The challenges ahead are daunting deterrents to public service from even the most well-intentioned citizen. To retain its leading position among mountain resort communities, Vail must attract practical, forward-thinking decision makers. Candidates must demonstrate that they have the skills necessary to make informed local decisions against an increasingly complex backdrop of both national and global conditions. Desirable traits of a good decision maker are not inherited just by occupying a position within town government, elected or otherwise. They are attained through higher education, international travel, successful business experience and respect for cultural differences. Nevertheless, a working knowledge of how Vail Town Hall operates is useful to a candidate to avoid falling in line with the preorchestrated agendas of others.
Increasingly, advanced financial, analytical and communication skills are a prerequisite. The council needs to justify to the broader resident and nonresident community how, where, when and why it is spending town funds. It needs the ability to dissect budgets and to analyze and challenge return-on-investment assessments from financial and other evaluative reports.
The town is experiencing shrinkage in some of its revenue sources.

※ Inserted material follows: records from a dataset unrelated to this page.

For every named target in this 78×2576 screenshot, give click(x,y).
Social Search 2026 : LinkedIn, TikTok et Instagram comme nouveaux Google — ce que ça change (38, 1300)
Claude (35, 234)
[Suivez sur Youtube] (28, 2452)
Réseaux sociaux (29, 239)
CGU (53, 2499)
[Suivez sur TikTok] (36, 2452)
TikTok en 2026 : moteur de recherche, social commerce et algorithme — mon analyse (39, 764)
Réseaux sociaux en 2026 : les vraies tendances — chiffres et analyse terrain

Debates over the town budget have become more
contentious and have greater
As of the end of September, current revenues are lagging 3.1 percent ($1.2 million) behind this time last year, mainly due to a decrease in real estate transfer tax revenues.
Tough evaluations are necessary to determine whether a particular budget proposal is a pet project town administrators “want” or a “need” as defined by community constituents. Turbulent conditions require sustaining and advancing the community’s core private-sector tourism and real estate economic drivers by putting heads in hotel beds, feet on the streets, owners in homes and workers in jobs.
In these troubled times, vacillation breeds uncertainty. Voters should require more of their elected decision makers than tenacious bravado. It is their primary responsibility to study, question, compromise and move on, leading the community’s agenda steadily forward. Extracting and transferring financial tribute from one economic developer to the competitive gain of another, including to the town of Vail (which itself has become a competing economic developer), is fraught with the perception of hypocrisy. Furthermore, it serves only to thwart the private sector’s pursuit of stimulating economic development, which results in slowing job creation.
Using town resources to save Vail’s middle income residents through the technique of local government transfer subsidies is becoming less financially feasible. This ongoing practice must be shifted to incentivizing the private sector by stimulating individual and corporate initiative to create opportunities for better-paying jobs.
The context surrounding a Town Council member’s judgments must be above reproach or personal gain, whether financial or political, for themselves, other institutions or special interests they may represent. To do otherwise is to encourage ongoing factional gridlock.
Importantly, council candidates need to express their views on how they intend to strengthen the benefits of having a strong, financially stable partner in Vail Resorts, particularly when compared with the alternatives.